SoldierMan has been home almost a week. I don’t have a fireworks-filled post for you because we’ve pretty much been laying low since he got home, minus a trip to the movies (Expendables 2, wait for the DVD) and a Walmart run or two. That’s how we roll. Which is why I have no pictures to share with you. Sorry.
The puppies have been over the moon to have SoldierMan home. Achilles rarely lets SoldierMan get more than a yard away from him. It’s adorable.
NTC wasn’t all that bad. It’s never great when SoldierMan is gone, of course, and I would much rather have him home than anywhere else. But I was reminded that, as usual, the anticipation is worse than the actual execution. At least, that’s how it is with me. I’m pretty sure I was in more agony the month of July, leading up to NTC, than actually during NTC. It’s probably a countdown thing. Countdowns to “goodbyes” are always worse than countdowns to “hellos.”

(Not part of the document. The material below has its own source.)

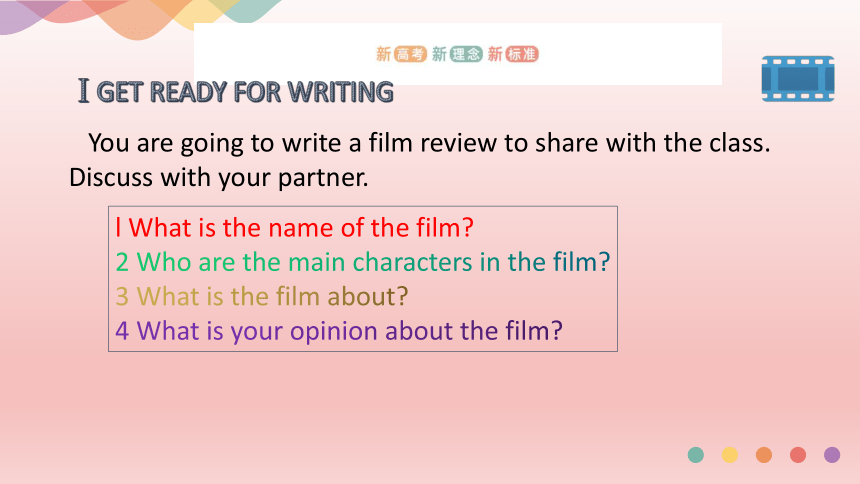Click the red dot indicator
This screenshot has height=484, width=860.
[798, 455]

Think I could teach Achilles to do this?
But we made it. We survived. We more than survived, I think. And that’s my goal. I don’t want to just survive a deployment or even stay in such a grey cloud of busy that it’s one big hazy blur. I’m not knocking anyone else’s style, but even for this last year, the scrapbook is going to be pretty thin. I am ashamed. Though to be fair, SoldierMan has been gone an awful lot of it. And I don’t want 2013 to be an empty scrapbook.
Anyway, I’m off track. The point is, I was able to find ways to enjoy myself while SoldierMan was gone, even if that simply meant a small cup of plain vanilla ice cream and a hot bath at the end of the day. I continued my tradition of handwriting letters to SoldierMan while he was gone. I didn’t mail them, of course, but I think that’s part of how I kept my head. It fools me into feeling like I’m still talking to him, even when I’m not. Also it helps because I have a memory like a sieve and now all the funny puppy stories and random daily news is recorded for us to review whenever we want.

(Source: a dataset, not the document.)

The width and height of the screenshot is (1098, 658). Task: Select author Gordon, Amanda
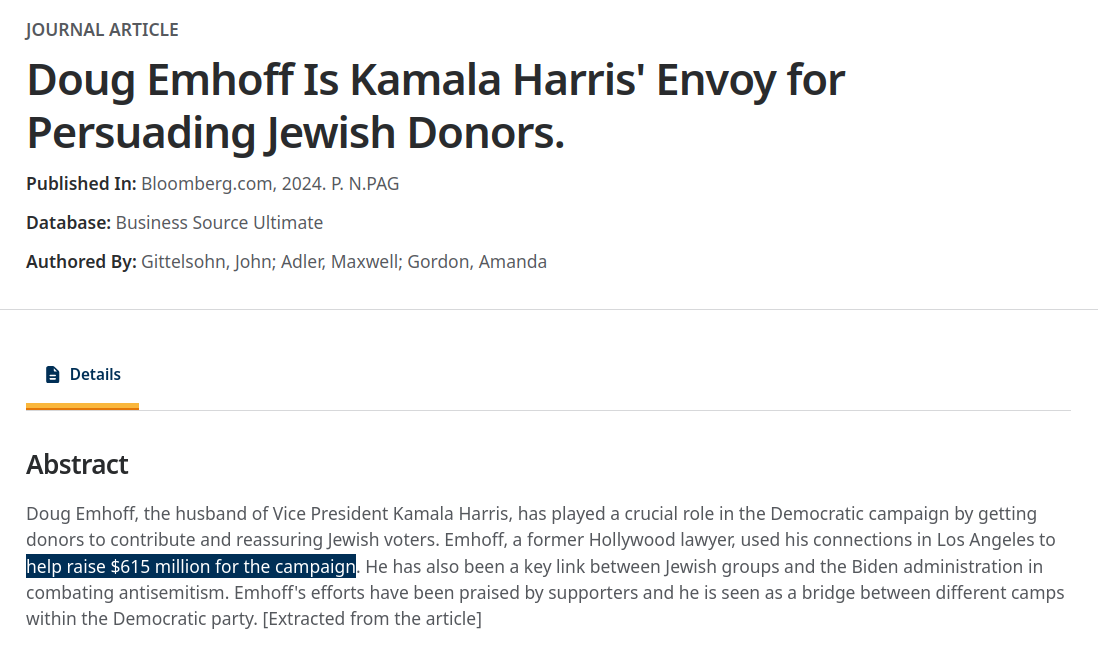477,262
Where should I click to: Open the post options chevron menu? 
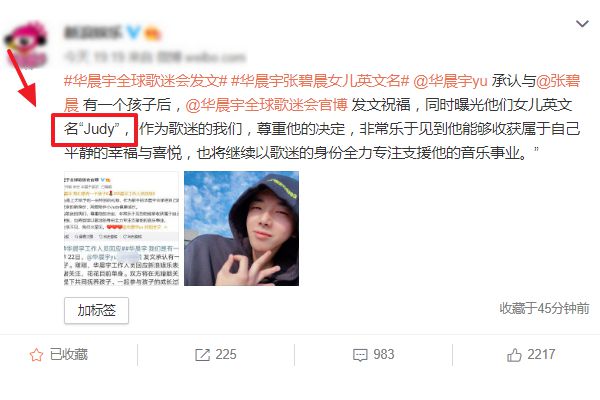point(582,24)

I also know that we had a lot of people praying for us, and even praying for me, which I don’t really think about when he leaves. But I could tell. I really had a very peaceful month, all said and done. Capped off by a very exciting nighttime plane arrival and a dreamy reunion lit by headlights on a grassy field in a light drizzle. I really couldn’t have asked for a better first NTC experience.
And, as much as I know this will kill my mother, it reaffirmed my decision to stay here during the deployment. Not since SoldierMan left for BCT have I really been afraid to be alone. That passed quickly when I woke up the morning after he left and discovered the world was still turning, contrary to my expectations.

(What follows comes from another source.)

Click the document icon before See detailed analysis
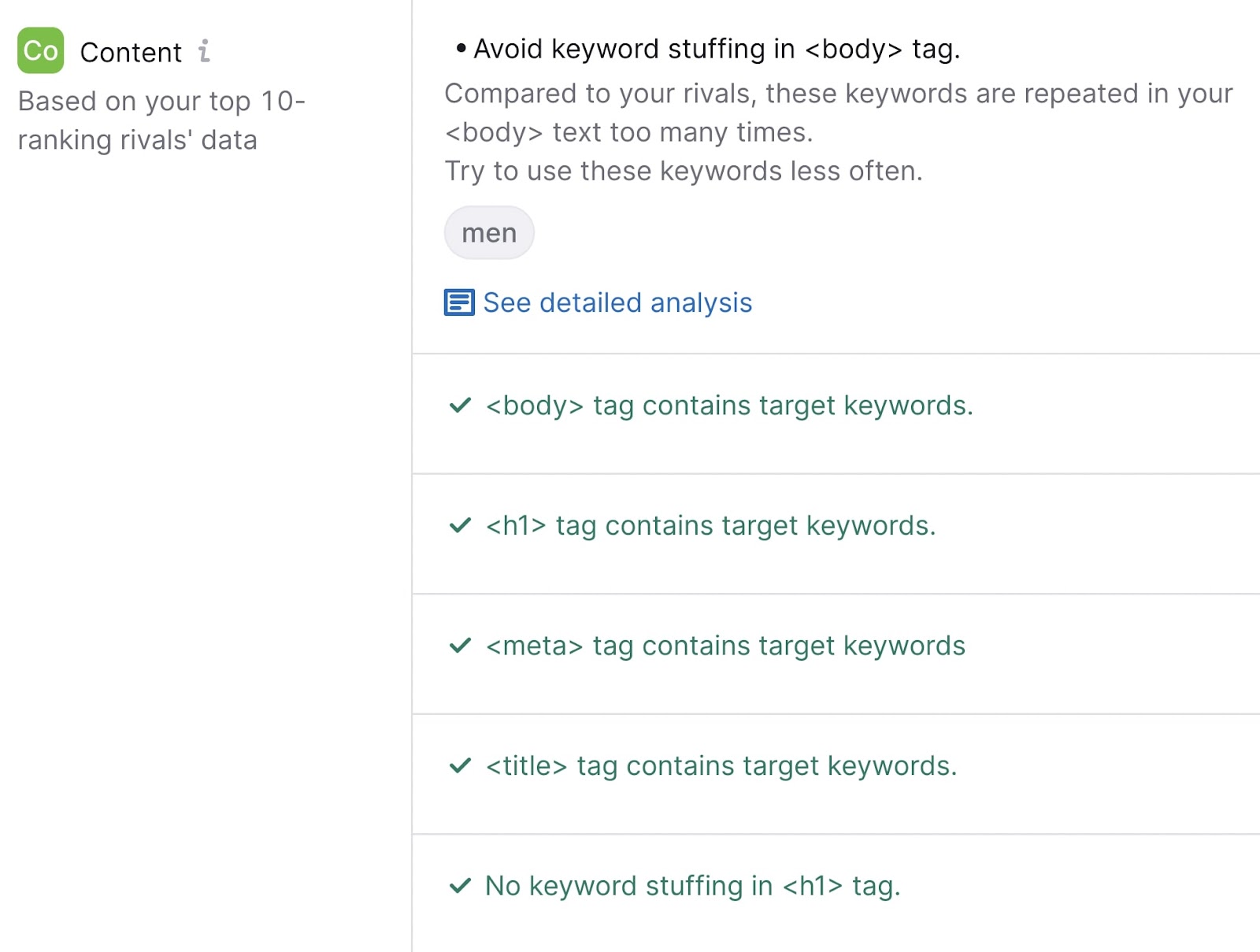Screen dimensions: 1260x952 pos(459,302)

And the truth is, I’m not alone here. I really came to know that during NTC. I have my friends and my church and, yes, my puppies. I have plenty of activity to keep me as busy as I want to be, and plenty more I can always add if I want. I have plans to go home for visits and also to travel and visit friends (if they’ll have me ;)) and other goals to accomplish while he’s gone.
Plus, we have a home here. A house with a mortgage, yes, but a life. And honestly, as many ways as I am definitely ready to go back to Oklahoma, I don’t want to go back until it’s for good, with SoldierMan. At least, that’s how I feel this time around. It’s funny, back when all this started I had every intention of moving home during deployments. I couldn’t imagine anything else. Funny ol’ life, isn’t it?
Anyway, this is an object lesson in why I have stopped blogging late at night. My mind runs in all different directions like a pinball machine, and I’m up late enough that I get hungry again. So I’ll just stop here.